All in all, I’m looking forward to the short season.
This sounds interesting: Zombie Mile-High Club. Wait - no, that’s not the image I was going for. Undead Airlines? That’s probably better. Apparently “Flight of the Living Dead” has already been used.
Anyway, this get a little confusing: AMC has done web-only content that links into The Walking Dead before, showing the back-story to a little vignette glimpsed in the show, but this looks to be something a bit different.
Here’s the plan: EW has exclusively learned AMC is producing a half-hour special that will tell a stand-alone story following a group of passengers facing a walker attack on an airline while in flight.
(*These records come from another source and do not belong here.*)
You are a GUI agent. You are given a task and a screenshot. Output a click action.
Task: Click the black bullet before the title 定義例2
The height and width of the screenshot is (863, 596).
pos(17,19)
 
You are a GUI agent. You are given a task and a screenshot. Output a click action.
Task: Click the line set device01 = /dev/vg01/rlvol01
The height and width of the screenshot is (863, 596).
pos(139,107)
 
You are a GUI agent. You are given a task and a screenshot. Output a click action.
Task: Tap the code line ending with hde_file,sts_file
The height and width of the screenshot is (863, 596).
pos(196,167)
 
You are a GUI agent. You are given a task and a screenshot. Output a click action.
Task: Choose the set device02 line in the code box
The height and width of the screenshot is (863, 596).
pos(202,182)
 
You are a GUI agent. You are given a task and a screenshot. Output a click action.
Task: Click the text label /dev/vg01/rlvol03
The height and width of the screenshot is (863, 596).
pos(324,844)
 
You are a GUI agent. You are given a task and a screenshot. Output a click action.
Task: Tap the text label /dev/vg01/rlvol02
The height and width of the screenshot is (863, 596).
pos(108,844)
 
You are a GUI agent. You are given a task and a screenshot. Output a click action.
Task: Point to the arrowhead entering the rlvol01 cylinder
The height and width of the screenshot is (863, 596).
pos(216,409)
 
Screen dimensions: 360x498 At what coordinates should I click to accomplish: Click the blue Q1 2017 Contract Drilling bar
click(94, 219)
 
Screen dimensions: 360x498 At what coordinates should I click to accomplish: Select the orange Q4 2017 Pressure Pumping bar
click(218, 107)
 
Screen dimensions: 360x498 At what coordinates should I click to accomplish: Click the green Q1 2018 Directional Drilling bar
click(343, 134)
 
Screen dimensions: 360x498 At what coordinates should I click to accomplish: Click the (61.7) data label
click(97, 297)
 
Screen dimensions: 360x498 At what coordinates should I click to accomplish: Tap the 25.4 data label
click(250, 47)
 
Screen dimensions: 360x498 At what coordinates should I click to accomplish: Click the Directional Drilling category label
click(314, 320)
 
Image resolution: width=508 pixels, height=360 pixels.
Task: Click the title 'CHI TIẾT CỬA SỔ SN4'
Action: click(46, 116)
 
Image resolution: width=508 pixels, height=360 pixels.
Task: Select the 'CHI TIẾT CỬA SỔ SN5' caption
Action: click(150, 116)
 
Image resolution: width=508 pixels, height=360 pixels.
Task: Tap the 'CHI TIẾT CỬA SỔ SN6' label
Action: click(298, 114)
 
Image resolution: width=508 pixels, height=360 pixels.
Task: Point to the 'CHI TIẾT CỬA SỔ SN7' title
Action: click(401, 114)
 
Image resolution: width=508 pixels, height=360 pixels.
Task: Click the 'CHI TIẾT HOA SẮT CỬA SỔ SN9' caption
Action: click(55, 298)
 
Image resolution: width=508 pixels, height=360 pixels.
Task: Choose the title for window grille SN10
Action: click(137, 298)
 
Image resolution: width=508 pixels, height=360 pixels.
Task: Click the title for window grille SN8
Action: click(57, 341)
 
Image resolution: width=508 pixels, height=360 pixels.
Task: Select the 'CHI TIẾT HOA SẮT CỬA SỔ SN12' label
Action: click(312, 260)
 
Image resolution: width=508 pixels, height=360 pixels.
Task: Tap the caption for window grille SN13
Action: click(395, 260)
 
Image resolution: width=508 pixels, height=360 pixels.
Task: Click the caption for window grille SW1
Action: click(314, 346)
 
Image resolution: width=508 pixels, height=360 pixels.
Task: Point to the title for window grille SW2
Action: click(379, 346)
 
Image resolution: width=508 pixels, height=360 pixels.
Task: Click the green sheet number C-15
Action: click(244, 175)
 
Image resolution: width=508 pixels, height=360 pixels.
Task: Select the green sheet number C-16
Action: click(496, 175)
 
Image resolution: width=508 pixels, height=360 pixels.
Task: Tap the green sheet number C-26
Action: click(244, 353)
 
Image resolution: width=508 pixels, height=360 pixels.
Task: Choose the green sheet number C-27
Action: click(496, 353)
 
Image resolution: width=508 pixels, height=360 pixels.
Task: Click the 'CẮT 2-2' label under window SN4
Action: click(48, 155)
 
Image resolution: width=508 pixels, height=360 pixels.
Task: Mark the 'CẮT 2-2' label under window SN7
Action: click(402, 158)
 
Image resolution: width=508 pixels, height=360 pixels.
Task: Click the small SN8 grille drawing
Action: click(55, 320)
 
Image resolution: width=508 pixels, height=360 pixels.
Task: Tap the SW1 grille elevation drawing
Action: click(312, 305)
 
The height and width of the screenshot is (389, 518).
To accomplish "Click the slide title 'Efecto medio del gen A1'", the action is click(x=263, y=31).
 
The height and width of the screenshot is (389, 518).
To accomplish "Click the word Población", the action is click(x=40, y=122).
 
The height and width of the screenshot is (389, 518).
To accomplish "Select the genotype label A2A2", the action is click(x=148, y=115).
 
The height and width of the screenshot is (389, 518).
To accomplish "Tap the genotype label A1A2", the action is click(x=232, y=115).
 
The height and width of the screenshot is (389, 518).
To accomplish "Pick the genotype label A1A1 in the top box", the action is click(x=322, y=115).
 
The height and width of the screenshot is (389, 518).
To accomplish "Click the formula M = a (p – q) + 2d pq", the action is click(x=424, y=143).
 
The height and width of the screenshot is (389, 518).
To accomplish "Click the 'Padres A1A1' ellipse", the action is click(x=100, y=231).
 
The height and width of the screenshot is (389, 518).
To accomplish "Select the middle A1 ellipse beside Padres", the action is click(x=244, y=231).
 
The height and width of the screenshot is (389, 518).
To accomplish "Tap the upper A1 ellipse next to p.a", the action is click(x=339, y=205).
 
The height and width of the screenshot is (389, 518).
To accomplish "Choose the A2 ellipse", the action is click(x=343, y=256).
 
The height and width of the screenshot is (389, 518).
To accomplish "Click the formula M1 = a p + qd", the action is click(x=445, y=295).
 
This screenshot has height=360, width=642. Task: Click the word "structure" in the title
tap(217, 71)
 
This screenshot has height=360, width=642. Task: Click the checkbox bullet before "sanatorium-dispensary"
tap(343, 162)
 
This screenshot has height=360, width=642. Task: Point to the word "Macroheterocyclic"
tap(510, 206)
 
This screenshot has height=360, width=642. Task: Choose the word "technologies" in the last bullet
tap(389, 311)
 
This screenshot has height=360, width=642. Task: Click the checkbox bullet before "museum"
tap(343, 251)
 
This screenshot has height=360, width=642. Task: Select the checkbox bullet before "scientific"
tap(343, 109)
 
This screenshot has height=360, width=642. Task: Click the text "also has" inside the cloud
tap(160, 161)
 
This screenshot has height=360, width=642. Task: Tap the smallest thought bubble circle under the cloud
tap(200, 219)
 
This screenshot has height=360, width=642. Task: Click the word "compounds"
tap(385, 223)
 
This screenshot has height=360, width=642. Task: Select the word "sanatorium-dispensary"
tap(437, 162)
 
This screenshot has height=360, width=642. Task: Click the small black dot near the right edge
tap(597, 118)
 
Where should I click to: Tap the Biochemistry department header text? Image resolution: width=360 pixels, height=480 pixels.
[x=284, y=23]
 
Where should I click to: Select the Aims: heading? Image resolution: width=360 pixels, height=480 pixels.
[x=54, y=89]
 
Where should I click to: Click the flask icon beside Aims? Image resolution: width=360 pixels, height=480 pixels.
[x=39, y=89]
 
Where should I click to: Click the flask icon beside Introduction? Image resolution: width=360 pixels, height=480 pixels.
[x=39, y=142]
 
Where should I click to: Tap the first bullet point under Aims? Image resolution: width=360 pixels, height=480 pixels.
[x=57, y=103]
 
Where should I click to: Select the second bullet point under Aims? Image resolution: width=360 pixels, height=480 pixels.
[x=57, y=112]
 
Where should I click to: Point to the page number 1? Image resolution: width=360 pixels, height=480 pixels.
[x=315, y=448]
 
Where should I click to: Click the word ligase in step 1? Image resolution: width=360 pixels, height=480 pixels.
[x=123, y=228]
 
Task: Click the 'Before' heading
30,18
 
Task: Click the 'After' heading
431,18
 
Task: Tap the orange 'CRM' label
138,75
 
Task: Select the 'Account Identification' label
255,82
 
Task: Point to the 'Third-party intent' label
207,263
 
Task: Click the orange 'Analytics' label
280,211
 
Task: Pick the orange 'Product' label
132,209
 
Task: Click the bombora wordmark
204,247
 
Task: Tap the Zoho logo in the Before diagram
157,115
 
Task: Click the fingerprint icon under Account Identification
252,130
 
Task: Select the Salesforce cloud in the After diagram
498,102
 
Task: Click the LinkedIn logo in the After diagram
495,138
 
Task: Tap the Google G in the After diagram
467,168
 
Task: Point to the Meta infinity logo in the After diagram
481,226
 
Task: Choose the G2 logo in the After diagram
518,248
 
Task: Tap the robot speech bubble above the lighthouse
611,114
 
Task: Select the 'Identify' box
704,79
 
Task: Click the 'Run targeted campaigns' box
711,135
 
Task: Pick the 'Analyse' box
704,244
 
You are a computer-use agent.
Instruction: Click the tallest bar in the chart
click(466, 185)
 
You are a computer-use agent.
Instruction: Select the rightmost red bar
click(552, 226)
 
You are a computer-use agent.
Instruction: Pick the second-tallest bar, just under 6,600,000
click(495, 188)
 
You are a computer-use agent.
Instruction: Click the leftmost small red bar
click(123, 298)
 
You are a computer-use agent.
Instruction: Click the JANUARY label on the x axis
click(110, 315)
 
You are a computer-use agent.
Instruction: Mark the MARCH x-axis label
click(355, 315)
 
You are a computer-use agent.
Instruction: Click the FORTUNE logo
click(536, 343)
One character who survives that encounter will then join the cast of Fear the Walking Dead in season 2.
[…] The airline attack story will debut online, and will unfold this in chapters that will air during Walking Dead’s on-air telecasts. In other words: You’re watching The Walking Dead, AMC cuts to commercial break, then you get a chapter in the as-yet-untitled stand-alone airline attack drama.
Got that? I’m not sure I do. FTWD will finish its run, and the “normal” TWD will start airing in October. During TWD episodes’ commercial breaks, you’ll see little segments of this half-hour special showing how well zombies and crowded airline cabins mix. Or maybe the half-hour thing is on-line and the bite-sized parts are during the show for something larger. Dunno. Anyway, at the end of the thing, at least one of the airline-peanut-packets-for-zombies will survive and will go on to join the cast in FTWD during it’s second, 20-episode season.
This kind of gimmick could be cool if they used it in over the top ways. Instead of the relatively boring airplane scenario, what if during the running of the bulls a zombie attack happened? So someone has to survive the bulls and the zombies! What if during a marathon, like in Los Angeles, since the new show is set here, a bunch of zombies start going after the runners? At first everyone thinks it’s just people disrupting the event, then maybe it’s terrorism…but no it’s zombies!